Donner rollte den Westhimmel entlang. Kalidasa vergaß den drohenden, brütenden Anblick des Berges und wandte sich dem westlichen Horizont zu, der die Hoffnung auf Regen weckte. Der Monsun kam diesmal spät. Die künstlichen Seen, die das komplexe Bewässerungssystem der Insel versorgten, waren fast leer. Um diese Jahreszeit hätte er von hier aus die glitzernde Oberfläche des mächtigsten unter ihnen sehen müssen — den, wie er wohl wusste, seine Untertanen noch immer nach seinem Vater zu nennen wagten: Paravana Samudra, Paravanas Meer. Der See war erst vor dreißig Jahren, nach generationenlanger Mühsal, fertiggestellt worden. In glücklicheren Zeiten hatte der junge Prinz Kalidasa stolz an der Seite seines Vaters gestanden, wenn die Flutschotte geöffnet wurden und das lebenspendende Wasser sich über das dürstende Land ergoss. Im ganzen Königreich gab es keinen lieblicheren Anblick als die spiegelnde, leicht gewellte Oberfläche des riesigen, von Menschen gemachten Sees, in dem sich die Türme und Kuppeln von Ranapura abbildeten, der Goldenen Stadt — dem einstmaligen Zentrum des Reiches, das er um seines Traumes willen aufgegeben hatte.

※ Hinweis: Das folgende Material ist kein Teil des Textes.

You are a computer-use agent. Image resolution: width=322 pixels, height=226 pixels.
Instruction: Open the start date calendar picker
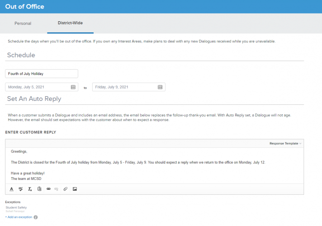(x=73, y=87)
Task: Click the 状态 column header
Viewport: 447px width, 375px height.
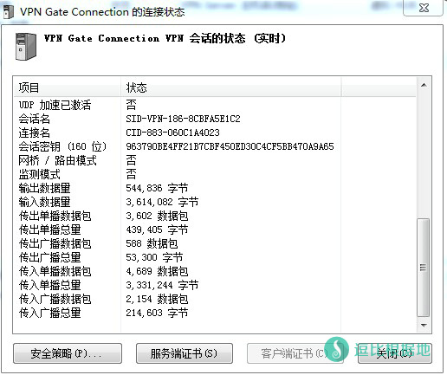Action: [230, 87]
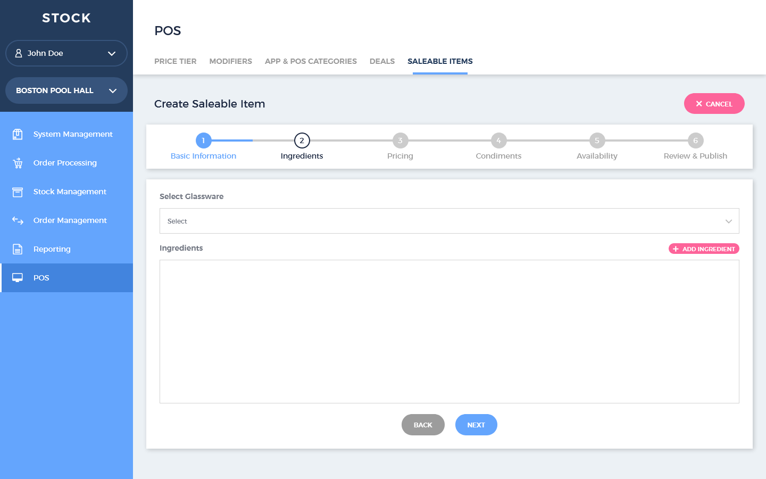Click the user profile icon beside John Doe

tap(19, 53)
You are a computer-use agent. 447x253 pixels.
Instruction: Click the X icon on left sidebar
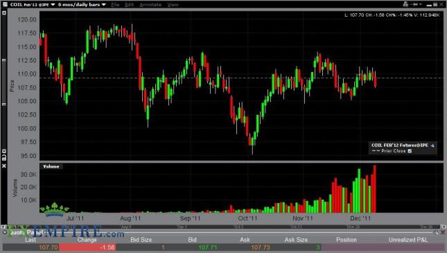[x=4, y=166]
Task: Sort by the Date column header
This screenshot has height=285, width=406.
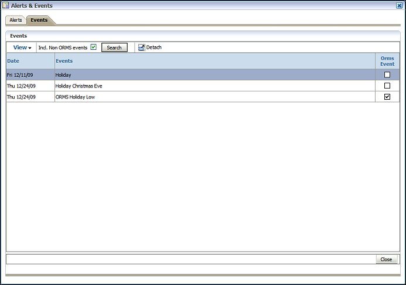Action: pyautogui.click(x=13, y=61)
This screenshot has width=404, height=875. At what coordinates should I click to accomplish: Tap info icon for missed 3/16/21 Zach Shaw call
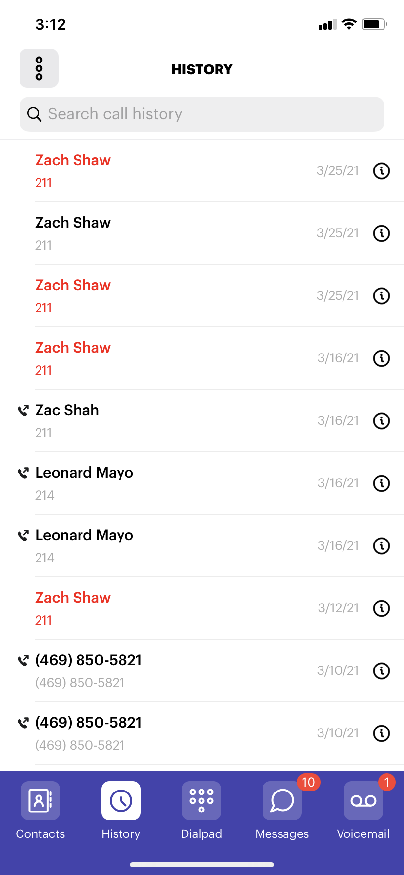(x=382, y=358)

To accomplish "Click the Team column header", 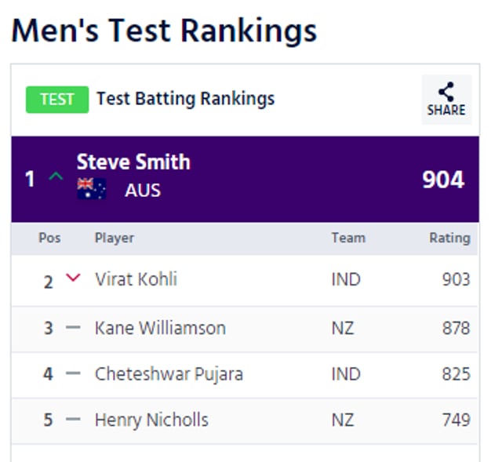I will click(348, 238).
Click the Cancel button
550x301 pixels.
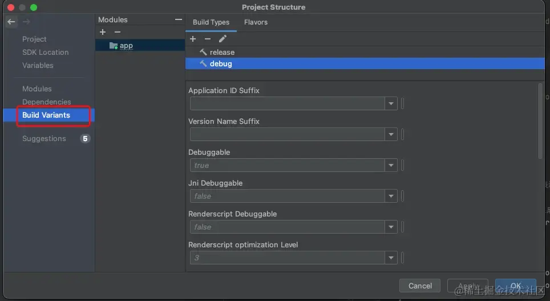point(420,286)
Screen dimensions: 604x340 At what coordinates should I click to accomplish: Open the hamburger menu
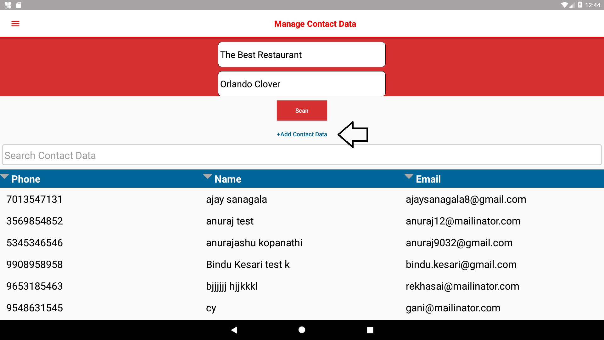point(15,24)
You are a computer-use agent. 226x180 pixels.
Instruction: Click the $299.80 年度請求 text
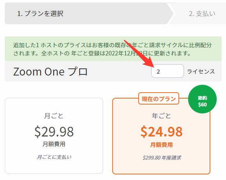tap(161, 158)
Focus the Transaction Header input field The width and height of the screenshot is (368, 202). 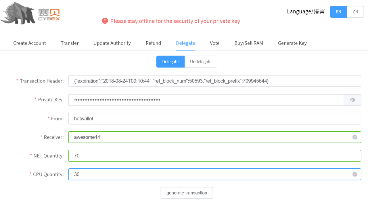(214, 81)
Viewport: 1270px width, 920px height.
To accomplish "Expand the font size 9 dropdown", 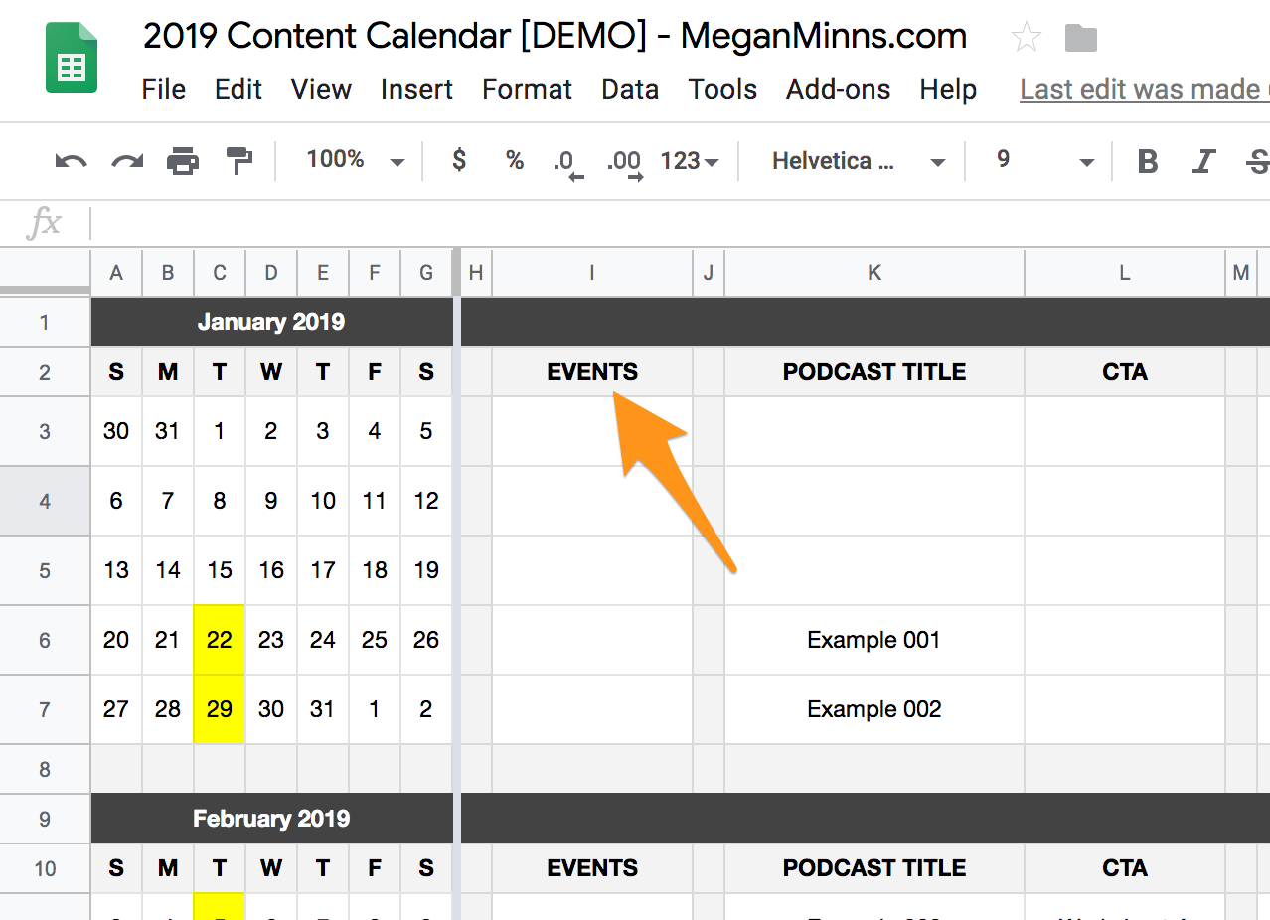I will tap(1044, 161).
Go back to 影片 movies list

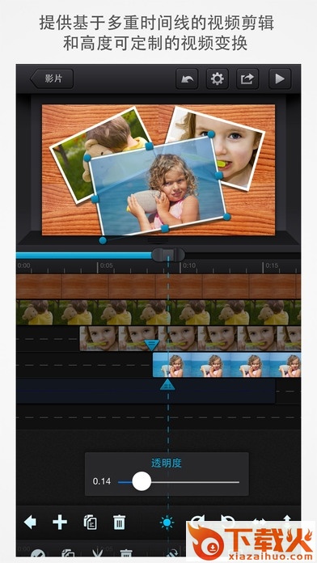(52, 79)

Ein weiteres Mal rollte der Donner, aber Kalidasa wusste, dass er seinem Versprechen nicht trauen durfte. Selbst hier, auf dem Gipfel des Teufelsfelsens, war die Luft ruhig und leblos. Nichts war zu spüren von den plötzlichen, aus willkürlicher Richtung fauchenden Böen, die das Kommen des Monsuns ankündigten. Bevor der Regen kam, würde zu der Liste seiner Sorgen womöglich noch eine Hungersnot hinzugefügt werden.

»Euer Majestät«, sagte die geduldige Stimme des Hofmeisters: »Die Gesandten sind aufbruchbereit. Sie möchten ihre Aufwartung machen.«

O ja — die zwei bleichgesichtigen Botschafter von jenseits des westlichen Meeres! Es tat ihm leid, sie gehen zu lassen. Sie hatten ihm, in ihrem scheußlichen Taprobani, viele Neuigkeiten berichtet und von manchen Wundern erzählt — obwohl sie zugaben, dass keines unter diesen dieser Palastfestung unmittelbar unter dem Himmel gleichkam.

Kalidasa wandte sich ab und stieg die Granitstufen zur Audienzhalle hinab. Hinter ihm kamen der Kammerdiener und seine Gehilfen. Sie trugen Gaben aus Elfenbein und Edelsteinen für die hochgewachsenen, stolzen Männer, die Lebewohl sagen wollten. Bald würden sie die Schätze von Taprobane übers Meer tragen, bis hin zu einer Stadt, die um Jahrhunderte jünger war als Ranapura. Eine Zeitlang würden sich damit die finsteren Gedanken des Kaisers Hadrian zerstreuen lassen.

Mahajanake Thero schritt gemächlich auf die nördliche Brüstung zu. Weit unter ihm lag das Schachbrettmuster der Reisfelder, das sich von Horizont zu Horizont erstreckte, mit den dunklen Linien der Bewässerungskanäle, weiter der blaue Schimmer von Paravanas Meer — und jenseits des Binnenmeers die geheiligten Kuppeln von Ranapura, die wie gespenstische Blasen im Luftmeer schwebten, unglaublich groß, wenn man sich vor Augen führte, wie weit die Entfernung war. Dreißig Jahre lang hatte er dieses ständig wechselnde Panorama beobachtet und war jetzt mehr denn je davon überzeugt, dass er niemals alle Einzelheiten seiner Komplexität begreifen werde. Farben und Konturen änderten sich mit der Jahreszeit — ja, sogar mit den Wolken, die am Himmel dahinzogen. Solange er auch lebte: Selbst am Tag seines Todes würde er etwas Neues zu sehen bekommen.